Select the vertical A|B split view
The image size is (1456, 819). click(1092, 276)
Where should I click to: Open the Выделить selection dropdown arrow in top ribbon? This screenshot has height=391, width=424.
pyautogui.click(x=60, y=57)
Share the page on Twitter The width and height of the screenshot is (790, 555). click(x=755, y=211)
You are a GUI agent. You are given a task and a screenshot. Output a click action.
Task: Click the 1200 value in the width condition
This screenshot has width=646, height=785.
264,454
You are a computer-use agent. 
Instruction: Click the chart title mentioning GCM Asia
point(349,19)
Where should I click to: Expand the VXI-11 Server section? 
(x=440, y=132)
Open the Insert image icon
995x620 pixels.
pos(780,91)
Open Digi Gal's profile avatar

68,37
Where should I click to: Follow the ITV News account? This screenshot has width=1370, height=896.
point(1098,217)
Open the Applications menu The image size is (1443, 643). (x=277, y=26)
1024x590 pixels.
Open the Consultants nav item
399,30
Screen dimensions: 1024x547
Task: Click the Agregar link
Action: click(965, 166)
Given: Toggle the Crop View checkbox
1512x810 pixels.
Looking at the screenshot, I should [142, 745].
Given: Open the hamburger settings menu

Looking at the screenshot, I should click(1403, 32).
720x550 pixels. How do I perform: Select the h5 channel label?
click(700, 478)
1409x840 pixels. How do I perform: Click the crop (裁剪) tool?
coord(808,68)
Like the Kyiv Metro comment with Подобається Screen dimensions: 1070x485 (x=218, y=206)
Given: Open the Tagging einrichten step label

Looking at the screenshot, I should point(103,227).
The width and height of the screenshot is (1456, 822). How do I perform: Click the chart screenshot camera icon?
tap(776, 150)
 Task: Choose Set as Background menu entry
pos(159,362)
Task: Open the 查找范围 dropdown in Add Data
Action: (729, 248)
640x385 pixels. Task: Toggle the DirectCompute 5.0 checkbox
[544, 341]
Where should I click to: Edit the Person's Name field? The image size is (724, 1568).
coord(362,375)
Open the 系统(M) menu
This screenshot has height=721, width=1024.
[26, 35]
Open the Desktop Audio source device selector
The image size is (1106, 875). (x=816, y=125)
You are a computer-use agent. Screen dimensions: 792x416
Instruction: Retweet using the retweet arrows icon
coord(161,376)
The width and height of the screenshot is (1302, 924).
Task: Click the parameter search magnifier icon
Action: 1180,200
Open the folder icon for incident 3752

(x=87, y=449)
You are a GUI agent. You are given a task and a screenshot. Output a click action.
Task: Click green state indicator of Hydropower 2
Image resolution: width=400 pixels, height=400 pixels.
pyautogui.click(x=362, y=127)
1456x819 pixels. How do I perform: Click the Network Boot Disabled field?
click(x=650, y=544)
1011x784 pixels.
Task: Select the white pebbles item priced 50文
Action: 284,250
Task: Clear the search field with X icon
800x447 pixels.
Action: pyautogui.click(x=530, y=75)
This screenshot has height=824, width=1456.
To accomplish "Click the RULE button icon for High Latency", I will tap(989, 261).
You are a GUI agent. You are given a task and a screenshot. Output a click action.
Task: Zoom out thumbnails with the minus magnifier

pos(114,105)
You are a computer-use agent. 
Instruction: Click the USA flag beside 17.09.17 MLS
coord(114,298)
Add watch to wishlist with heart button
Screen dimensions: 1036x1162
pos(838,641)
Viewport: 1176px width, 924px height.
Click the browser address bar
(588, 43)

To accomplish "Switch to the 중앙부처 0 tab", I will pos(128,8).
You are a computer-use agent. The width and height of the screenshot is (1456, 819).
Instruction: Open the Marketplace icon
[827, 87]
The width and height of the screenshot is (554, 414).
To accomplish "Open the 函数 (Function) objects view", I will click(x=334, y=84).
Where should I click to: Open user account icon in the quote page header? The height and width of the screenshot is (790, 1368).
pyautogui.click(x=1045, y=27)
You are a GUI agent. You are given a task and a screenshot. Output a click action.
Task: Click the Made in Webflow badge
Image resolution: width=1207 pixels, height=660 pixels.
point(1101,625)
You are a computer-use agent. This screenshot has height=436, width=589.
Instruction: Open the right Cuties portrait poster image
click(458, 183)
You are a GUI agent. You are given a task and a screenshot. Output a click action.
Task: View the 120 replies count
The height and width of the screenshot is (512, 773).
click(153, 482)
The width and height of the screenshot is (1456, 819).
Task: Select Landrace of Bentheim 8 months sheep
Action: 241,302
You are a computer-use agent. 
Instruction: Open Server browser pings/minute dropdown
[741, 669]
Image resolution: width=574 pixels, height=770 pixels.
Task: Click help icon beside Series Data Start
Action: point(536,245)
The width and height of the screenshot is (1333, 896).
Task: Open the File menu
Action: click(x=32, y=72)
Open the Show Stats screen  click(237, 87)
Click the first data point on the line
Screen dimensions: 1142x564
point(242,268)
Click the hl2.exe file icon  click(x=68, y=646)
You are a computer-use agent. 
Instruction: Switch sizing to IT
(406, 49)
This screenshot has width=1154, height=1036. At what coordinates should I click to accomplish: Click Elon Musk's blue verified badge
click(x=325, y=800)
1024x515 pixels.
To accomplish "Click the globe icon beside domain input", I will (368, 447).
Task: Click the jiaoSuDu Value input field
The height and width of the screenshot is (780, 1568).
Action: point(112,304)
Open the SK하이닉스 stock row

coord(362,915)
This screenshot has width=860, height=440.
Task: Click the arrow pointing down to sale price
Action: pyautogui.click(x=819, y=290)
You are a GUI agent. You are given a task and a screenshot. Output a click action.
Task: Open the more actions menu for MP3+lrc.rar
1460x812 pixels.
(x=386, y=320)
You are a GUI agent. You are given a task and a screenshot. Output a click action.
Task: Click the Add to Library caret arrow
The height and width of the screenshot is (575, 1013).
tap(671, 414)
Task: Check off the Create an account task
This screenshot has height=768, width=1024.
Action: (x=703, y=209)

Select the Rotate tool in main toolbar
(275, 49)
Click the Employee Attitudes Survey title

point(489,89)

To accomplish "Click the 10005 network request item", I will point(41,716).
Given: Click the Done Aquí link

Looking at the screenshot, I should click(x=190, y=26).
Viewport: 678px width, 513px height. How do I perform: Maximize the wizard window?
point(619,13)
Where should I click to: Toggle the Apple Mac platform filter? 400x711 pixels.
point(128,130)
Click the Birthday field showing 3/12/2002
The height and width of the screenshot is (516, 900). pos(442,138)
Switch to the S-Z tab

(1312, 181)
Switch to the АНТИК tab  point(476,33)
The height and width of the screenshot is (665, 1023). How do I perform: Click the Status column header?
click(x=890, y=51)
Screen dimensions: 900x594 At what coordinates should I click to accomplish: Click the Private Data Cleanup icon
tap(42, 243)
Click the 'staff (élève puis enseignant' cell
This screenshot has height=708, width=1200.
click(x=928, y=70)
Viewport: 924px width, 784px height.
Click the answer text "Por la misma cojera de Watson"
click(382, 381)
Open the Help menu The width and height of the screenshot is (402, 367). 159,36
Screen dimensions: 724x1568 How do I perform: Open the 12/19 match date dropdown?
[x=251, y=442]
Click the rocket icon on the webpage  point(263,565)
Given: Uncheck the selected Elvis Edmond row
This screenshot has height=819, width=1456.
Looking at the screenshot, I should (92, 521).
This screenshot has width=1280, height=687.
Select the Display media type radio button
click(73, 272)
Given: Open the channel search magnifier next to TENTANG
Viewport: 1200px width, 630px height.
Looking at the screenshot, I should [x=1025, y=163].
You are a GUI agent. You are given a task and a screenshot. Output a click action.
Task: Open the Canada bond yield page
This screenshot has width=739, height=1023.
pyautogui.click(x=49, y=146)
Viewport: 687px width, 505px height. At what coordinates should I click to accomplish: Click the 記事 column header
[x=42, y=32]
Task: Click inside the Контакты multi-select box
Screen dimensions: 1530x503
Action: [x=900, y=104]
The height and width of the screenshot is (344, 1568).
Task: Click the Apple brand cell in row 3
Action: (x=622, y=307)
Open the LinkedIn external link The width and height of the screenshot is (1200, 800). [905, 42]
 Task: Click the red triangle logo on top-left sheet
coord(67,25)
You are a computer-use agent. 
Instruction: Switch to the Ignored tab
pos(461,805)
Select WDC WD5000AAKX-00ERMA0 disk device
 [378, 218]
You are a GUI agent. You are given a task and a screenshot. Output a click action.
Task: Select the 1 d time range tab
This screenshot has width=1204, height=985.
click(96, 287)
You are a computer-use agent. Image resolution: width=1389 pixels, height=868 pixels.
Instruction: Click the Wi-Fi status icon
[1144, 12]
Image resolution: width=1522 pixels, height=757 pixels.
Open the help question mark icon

§

Task prompt:
Print the stretch of data above from the line that contains "Click the rocket" through the line that contains "Looking at the screenshot, I should [x=1025, y=163].", keeping every line exactly as it stands.

Solution to this problem:
Click the rocket icon on the webpage  point(263,565)
Given: Uncheck the selected Elvis Edmond row
This screenshot has height=819, width=1456.
Looking at the screenshot, I should (92, 521).
This screenshot has width=1280, height=687.
Select the Display media type radio button
click(73, 272)
Given: Open the channel search magnifier next to TENTANG
Viewport: 1200px width, 630px height.
Looking at the screenshot, I should [x=1025, y=163].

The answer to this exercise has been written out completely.